I’ve been in a funk since approximately 5pm yesterday. That’s 24 whole hours of self indulgent weeping and “I can’t go on with this” palaver that my darling husband is going to have to add to his list of grievances when he finally snaps and gives me the old heave-ho (I *think* I’m joking on that point, but I’m really pushing the man lately).

The chromosomes for PBWCLEW came back. Normal.

Clearly the baby was, most emphatically, not normal. The only conclusion I can draw with my I’m-skating-awfully-close-to-clinical-depression-and-only-do-negative-cognition brain is the following.

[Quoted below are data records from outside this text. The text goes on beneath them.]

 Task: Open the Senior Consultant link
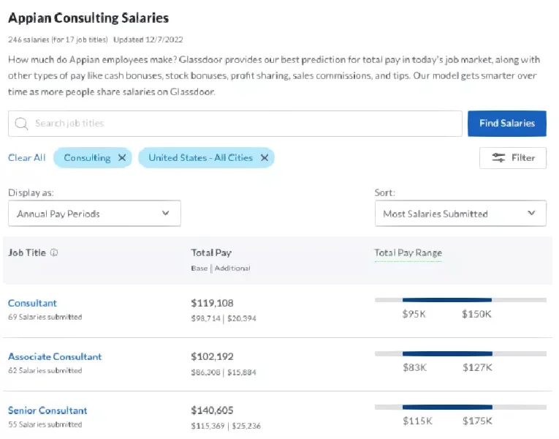click(x=47, y=410)
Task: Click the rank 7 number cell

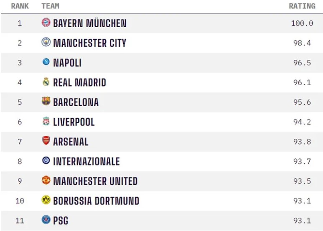Action: pyautogui.click(x=20, y=142)
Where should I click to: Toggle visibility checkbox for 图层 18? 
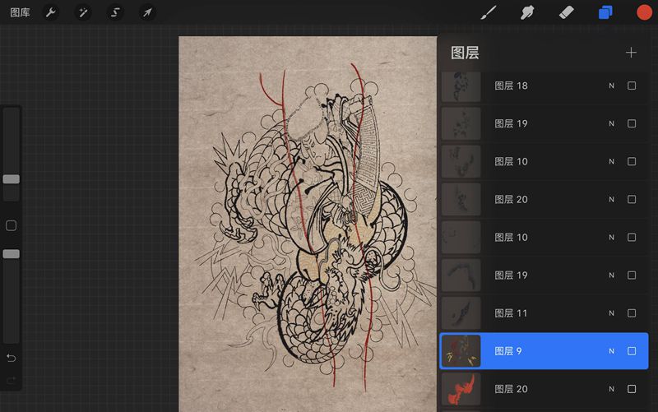[632, 86]
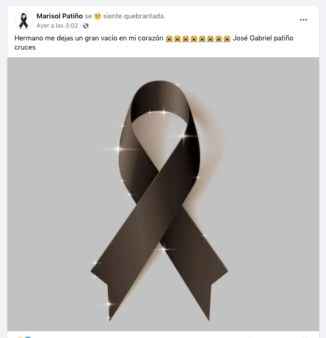Screen dimensions: 326x338
Task: Open the post options three-dot menu
Action: tap(304, 20)
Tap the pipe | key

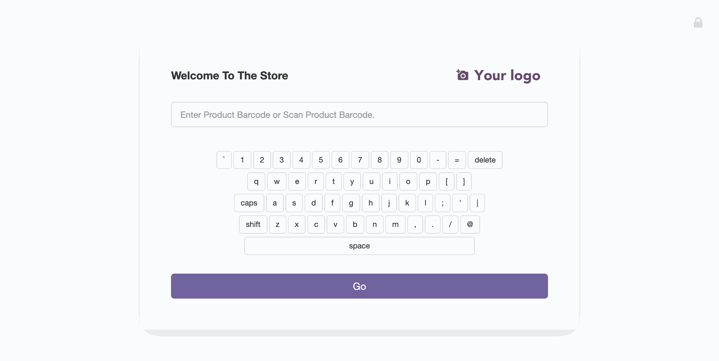point(477,203)
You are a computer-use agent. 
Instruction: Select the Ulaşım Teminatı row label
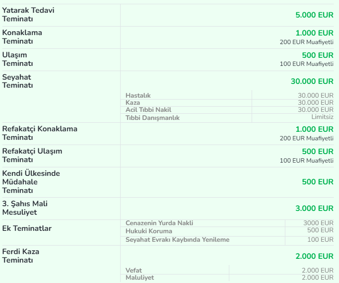pyautogui.click(x=18, y=59)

I turned a normal baby with normal DNA into one missing the most critical part of it’s central nervous system. Into the kind of baby that is still parts of folklore and superstition in parts of the world. Into a baby that still has the word “monster” attached to the definition in some sources.

I dread to think what that says about me….I think a date with Zoloft is looking more and more like a good thing to do. I haven’t mentioned the eating part till now, but that’s not going so well, I’m not sleeping and I’m full of self recrimination and negative thoughts. At least I still have insight, mercifully, that I’m behaving like a total twat….

Blah

Just quick note to make it clear that I am still alive, and attempting to function.

With varying degrees of success.

Sleep is a plus/minus event. Eating is a bit the same.

As for school, I can hi-light a set of notes just beautifully. In so may pretty pretty colours. Ask me something practical about a sensible approach to a seriously sick kid and I just cry.

I’m guessing this isn’t the sort of behaviour that will turn me into any sort of employable doctor in the near future, no matter how much they bash on about the new age touchy-feely-empathic medical scene.

I also have to apply for jobs next year, which is another blow, since I was kinda planning to have a baby instead. Much less fun this way.

Blech! And furthermore Blah..

Function-Dysfunction-Unfunction-Refunction

I don’t have time to say much, and really to be honest, another post about how I’m emotionally up and down like the proverbial stripper’s knickers doesn’t add much.

I am trying so very hard to pick up the pieces and get back into everything.

School has been tough, I went back less than a week after the death of the baby, and am not taking much in, nor am I able to think clinically about a patient. I can however look stupid and the go off and cry really, really well.

It really will be touch and go as to whether I can really do this term (followed by obstetrics in a few weeks…), no matter how tough I like to think I am.

Did I mention that I started running again less than 24 hours post op?

Trust me, the olympic team currently have NOTHING to be worried about. I think beached whales have moved faster and with more grace than I.

I even keep my, fairly reliable, thrice daily cries private.

The toilet and I have a good counselling service going on. Hey, there’s a seat, tissues and privacy, perfect!

It’s the oddest stuff that cuts me, when I least expect it. A friend commented that I was looking good and had lost weight. Isn’t that otherwise a dream thing to hear?

In my case, it’s NOT funny how, as I have been billed by the OB, a ‘second trimester labour’ and not eating through shear stress can do that. Why, I’ve lost inches off of my abdomen. Gah.

I must get it together enough to a)physically have a chance of getting pregnant again which = eating and sleeping without waking 3x per night, and b)salvage my career before that, too gets suctioned down the proverbial gurgler and gets post mortem-ed by a bunch of strangers.

At the end of all my, as usual, complaining, I must mention that those who know the gory story, by and large, have been wonderful and if anyone can think of something USEFUL and SPECIFIC to do with all those well meant offers of support (i.e…..why yes, thank you, I could really do with……), let me know. I guess a new car is out of the question?